Sentí que la sangre se me helaba, yo nunca le había enviado nada.
—Y la sirvienta… —Livia soltó un sollozo, haciendo una pausa para dar énfasis—. Dijo que este niño… era una maldición.
El cuarto se quedó en un silencio absoluto.
Tras unos segundos, escuché la voz baja y firme de Cayo.
—Livia, este niño y tú son el futuro de la familia Falcón. Nadie va a dañar al bebé, lo prometo.
Sus palabras fueron seguidas por el sonido de un abrazo, además de murmullos suaves y reconfortantes.
Diez minutos después, Cayo salió del cuarto.
Sus ojos ardían con un fuego helado.
Me vio parada en el pasillo y se dirigió hacia mí.
—¡Alicia! —Su voz era un gruñido bajo y peligroso—. ¿Qué le hiciste a Livia?
—No hice nada. —Respondí, mirándolo directamente a los ojos.
Cayo me arrinconó contra la pared, sus manos golpearon a ambos lados de mi cabeza.
—¿Intentaste matar a mi hijo?
—¿Tu hijo? —Me reí, con un sonido quebradizo—. ¿De verdad eres tan ciego como para pensar que ese bebé es tuyo?
—¿De qué carajo estás hablando? —Golpeó la pared junto a mi rostro—. No intentes cambiar el tema.
Vi la furia en sus ojos, un fuego lo bastante intenso como para consumirme; ese hombre estaba completamente cegado.
—No le envié nada —dije, mi voz fue tan tranquila que resultaba peligrosa—. Pero prefieres creer en sus lágrimas antes que escuchar una sola palabra mía.
—¿Por qué mentiría?
—Porque necesita un enemigo para asegurar su posición.
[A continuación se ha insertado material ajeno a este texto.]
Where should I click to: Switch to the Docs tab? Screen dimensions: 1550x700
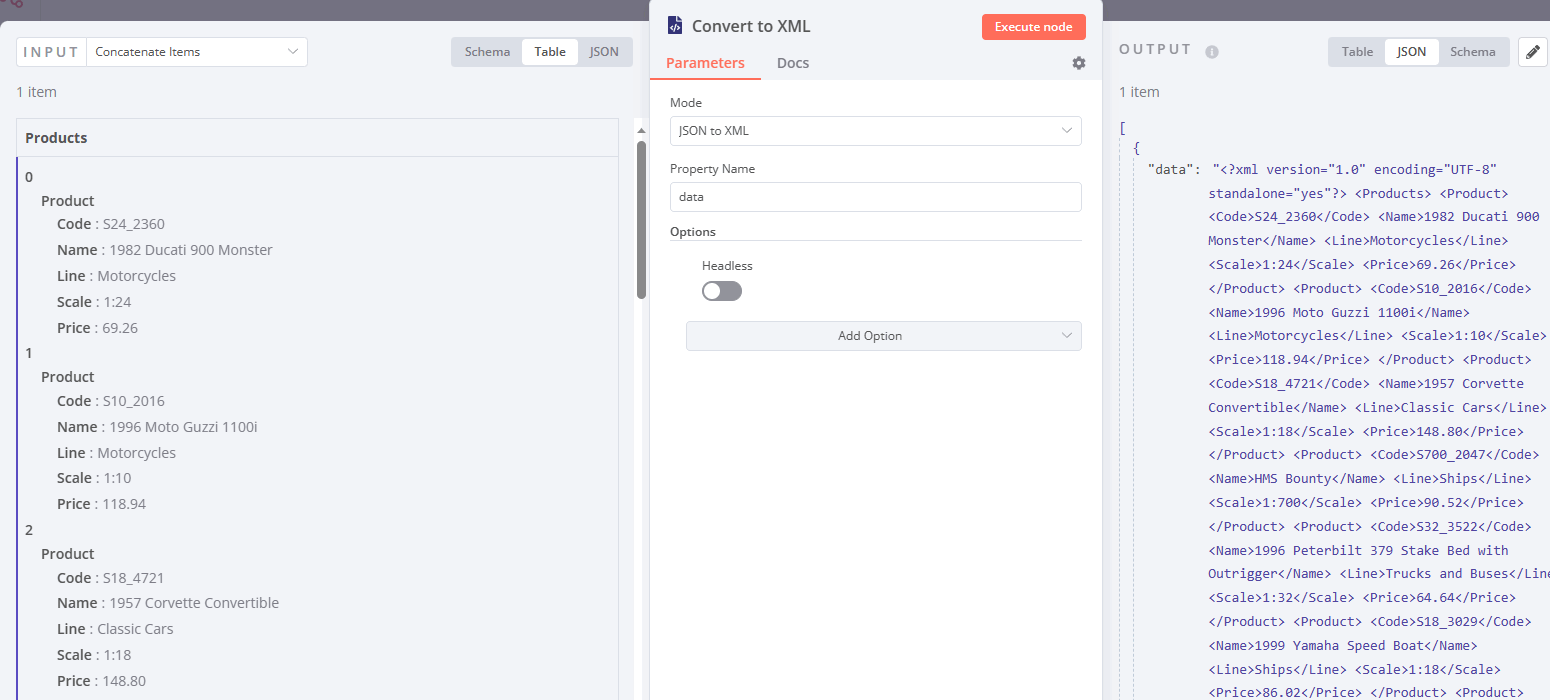792,62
Su expresión se endureció en pura furia.
—Alicia, esta es tu última advertencia. Livia lleva en su vientre al heredero de los Falcón. Si te atreves a lastimarla otra vez…
—¿Qué vas a hacer? —Lo enfrenté con la mirada—. ¿Apartarme como hiciste esta noche? ¿O echarme de esta casa para siempre?
Abrió la boca, pero no tuvo palabras.
Me di la vuelta y regresé a mi cuarto, mi cadera aún palpitaba con un dolor sordo.
Sentada en el borde de la cama, vi cómo el cielo fuera de la ventana se volvía gris lentamente, estaba amaneciendo.
Abrí un cajón y saqué un celular nuevo, sin rastreo. Luego marqué un número internacional.
—Soy yo —susurré al auricular—. Inicien el Plan B.
Una voz grave y estable respondió del otro lado.
—Entendido, Señora Ares. Su nuevo taller en Amberes está listo.